O economista espera uma retração dos fluxos de investimento direto nos próximos meses ou mesmo anos. Ele pondera que, em meio à grande liquidez disponível após as medidas tomadas pelas grandes economias na crise, o Brasil pode passar a receber um volume maior de recursos pela via financeira, por meio de fundos de investimento, por exemplo, mas ressalva que o país terá de se movimentar para poder aproveitar essa oportunidade.
REGULAÇÃO
Um ponto destacado como essencial tanto dentro como fora do governo é a urgência de o país estabelecer marcos regulatórios para os investimentos em infraestrutura além de avançar em medidas que melhorem o ambiente de negócios.
Os marcos do saneamento e do setor elétrico, ambos em tramitação no Congresso, são alguns dos projetos apontados como urgentes para destravar concessões. O governo também já indicou que considera prioritário atualizar o arcabouço regulatório de cabotagem e ferrovias, assim como aprovar projeto que trata do Fundo de Universalização de Serviços de Telecomunicações.
O ministro Guedes tem afirmado que o país tem condições de ter uma recuperação relativamente célere, em formato de "V", impulsionada por taxas de juros baixas e pela entrada de investimentos nacionais e de fora, mas que isso depende em grande medida de uma modernização da regulação.

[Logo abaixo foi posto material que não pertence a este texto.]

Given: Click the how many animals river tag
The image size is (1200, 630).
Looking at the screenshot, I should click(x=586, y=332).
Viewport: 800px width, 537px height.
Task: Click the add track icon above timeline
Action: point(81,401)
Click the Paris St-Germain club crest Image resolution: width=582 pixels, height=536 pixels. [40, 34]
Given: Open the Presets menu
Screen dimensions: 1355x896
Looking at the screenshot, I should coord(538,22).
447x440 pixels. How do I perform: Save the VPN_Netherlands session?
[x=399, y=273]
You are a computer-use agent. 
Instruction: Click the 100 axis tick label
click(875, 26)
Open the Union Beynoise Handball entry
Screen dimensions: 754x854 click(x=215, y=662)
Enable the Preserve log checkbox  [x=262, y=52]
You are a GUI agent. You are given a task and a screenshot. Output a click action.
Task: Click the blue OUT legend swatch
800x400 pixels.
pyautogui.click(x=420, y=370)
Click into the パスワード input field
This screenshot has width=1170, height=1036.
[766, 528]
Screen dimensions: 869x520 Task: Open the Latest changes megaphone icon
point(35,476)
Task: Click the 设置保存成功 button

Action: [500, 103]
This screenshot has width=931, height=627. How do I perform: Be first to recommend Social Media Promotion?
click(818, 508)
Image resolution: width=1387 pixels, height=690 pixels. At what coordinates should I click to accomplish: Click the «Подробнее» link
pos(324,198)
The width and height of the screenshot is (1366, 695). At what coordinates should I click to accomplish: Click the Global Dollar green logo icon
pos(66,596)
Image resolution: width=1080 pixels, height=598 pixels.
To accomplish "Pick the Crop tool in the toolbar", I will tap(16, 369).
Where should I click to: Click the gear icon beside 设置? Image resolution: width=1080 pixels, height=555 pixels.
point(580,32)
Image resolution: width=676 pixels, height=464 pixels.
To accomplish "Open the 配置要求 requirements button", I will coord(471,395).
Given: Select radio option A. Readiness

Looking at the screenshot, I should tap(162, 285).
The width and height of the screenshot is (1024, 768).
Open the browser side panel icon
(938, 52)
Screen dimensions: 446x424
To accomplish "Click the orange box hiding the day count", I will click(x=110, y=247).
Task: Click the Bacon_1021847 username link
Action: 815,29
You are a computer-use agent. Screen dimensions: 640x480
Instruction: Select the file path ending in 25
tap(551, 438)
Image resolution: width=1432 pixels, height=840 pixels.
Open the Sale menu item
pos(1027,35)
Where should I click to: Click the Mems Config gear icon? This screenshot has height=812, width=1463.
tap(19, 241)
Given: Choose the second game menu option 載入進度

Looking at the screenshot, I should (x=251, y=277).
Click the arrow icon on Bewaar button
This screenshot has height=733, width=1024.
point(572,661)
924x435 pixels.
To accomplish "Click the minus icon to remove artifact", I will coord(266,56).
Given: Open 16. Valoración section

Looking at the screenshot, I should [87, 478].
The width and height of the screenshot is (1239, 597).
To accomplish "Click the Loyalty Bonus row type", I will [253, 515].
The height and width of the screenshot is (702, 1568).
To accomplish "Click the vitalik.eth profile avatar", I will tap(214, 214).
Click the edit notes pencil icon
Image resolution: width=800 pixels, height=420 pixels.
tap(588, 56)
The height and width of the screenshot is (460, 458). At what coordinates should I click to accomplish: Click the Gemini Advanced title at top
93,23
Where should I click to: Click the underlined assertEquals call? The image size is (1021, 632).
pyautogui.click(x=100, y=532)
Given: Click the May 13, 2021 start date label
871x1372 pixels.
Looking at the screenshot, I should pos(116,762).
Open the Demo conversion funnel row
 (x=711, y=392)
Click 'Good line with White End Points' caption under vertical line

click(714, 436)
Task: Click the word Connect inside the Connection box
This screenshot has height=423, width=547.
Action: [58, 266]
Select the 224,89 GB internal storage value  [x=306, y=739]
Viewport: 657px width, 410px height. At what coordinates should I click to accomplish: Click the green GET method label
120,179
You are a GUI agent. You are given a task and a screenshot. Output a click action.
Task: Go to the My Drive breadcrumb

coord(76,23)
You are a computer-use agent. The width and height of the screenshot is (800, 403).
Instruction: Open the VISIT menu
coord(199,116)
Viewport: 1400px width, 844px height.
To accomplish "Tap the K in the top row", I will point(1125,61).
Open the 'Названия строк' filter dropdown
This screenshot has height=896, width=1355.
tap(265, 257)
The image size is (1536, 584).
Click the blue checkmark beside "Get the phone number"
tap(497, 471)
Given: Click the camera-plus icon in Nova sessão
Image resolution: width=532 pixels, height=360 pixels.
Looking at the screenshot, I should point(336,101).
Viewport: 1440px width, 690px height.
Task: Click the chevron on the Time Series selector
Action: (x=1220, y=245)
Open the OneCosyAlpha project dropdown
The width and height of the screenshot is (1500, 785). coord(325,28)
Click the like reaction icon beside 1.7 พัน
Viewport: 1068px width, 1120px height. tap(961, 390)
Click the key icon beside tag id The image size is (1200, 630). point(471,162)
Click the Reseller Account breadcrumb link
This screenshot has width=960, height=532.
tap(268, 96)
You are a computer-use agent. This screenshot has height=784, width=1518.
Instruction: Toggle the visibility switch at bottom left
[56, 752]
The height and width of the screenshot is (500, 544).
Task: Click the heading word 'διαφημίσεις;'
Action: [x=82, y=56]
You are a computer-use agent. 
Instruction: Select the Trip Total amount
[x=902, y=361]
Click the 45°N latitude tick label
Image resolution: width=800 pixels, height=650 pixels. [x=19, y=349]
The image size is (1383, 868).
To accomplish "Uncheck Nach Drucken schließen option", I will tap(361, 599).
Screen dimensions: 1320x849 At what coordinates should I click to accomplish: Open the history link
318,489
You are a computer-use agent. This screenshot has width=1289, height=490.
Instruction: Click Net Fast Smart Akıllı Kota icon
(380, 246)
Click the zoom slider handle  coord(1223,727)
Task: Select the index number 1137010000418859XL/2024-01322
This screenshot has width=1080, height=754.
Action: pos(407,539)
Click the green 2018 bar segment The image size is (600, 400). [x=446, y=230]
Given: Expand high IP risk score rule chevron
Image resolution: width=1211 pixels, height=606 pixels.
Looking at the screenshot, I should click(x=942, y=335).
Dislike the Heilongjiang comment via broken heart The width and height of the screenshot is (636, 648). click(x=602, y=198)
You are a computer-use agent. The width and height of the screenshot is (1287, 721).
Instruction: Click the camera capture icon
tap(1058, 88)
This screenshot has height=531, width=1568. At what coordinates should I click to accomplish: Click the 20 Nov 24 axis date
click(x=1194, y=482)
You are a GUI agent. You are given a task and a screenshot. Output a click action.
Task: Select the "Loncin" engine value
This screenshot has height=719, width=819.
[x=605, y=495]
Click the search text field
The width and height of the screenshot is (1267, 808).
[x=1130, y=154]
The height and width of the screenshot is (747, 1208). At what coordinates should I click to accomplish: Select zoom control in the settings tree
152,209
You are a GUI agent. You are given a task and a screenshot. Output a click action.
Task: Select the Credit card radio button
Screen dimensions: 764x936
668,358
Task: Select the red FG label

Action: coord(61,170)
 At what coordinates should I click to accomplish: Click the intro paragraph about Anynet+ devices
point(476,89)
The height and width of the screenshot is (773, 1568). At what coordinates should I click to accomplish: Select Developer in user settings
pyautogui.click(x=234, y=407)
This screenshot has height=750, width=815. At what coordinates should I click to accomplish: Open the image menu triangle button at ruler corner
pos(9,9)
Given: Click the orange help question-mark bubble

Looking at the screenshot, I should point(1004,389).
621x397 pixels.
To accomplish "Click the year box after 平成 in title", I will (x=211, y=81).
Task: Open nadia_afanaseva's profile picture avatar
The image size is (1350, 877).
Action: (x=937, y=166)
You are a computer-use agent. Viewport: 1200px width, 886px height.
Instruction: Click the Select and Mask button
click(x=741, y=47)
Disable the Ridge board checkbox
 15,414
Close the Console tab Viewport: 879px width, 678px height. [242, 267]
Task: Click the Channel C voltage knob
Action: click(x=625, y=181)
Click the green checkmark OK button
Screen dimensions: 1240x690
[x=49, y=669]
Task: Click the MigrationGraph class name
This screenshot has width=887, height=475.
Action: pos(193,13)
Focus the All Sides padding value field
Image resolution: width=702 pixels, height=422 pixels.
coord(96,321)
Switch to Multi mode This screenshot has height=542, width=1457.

O secretário do Tesouro, Mansueto Almeida, tem insistido no mesmo ponto. "Se haverá ou não investimento em aeroportos, rodovias, saneamento, no setor de energia, tudo depende de construirmos marcos regulatórios adequados atrativos", afirmou na última semana.
"FRICÇÃO INSTITUCIONAL"
Alberto Ramos, chefe de pesquisa para América Latina da Goldman Sachs, se diz desapontado com o ritmo "extremamente lento" das reformas até então e vê um cenário difícil para avanços pelo menos nos próximos dois anos.
"Houve um aumento da fricção institucional entre os diversos Poderes. Há um nível de ruído que levou a uma deterioração da governabilidade e da capacidade de implementar algumas dessas reformas", afirma.
Para 2021, Ramos espera um aumento da demanda na sociedade por mais gastos, que tende a encontrar eco no Congresso, e ele lembra que o ano seguinte (2022) é um período eleitoral. Nesse contexto, que terá como pano de fundo uma economia fraca, com ociosidade muito elevada, ele vê o investimento "muito mal".
Lima, da Sobeet, também vê um cenário político mais adverso para a agenda reformista.
"A política está mais complexa, com o Executivo se desentendendo com Legislativo, Judiciário. Essa coalizão de forças vai ficar mais difícil."
O economista também lamenta a perda recente da proximidade política do país com China em meio ao processo de tensionamento das relações do gigante asiático com os Estados Unidos.
"Caberia aproveitarmos dessa polarização para nos aproximar mais da China e também dos Estados Unidos, e não entrar em uma polarização que não é nossa", afirmou.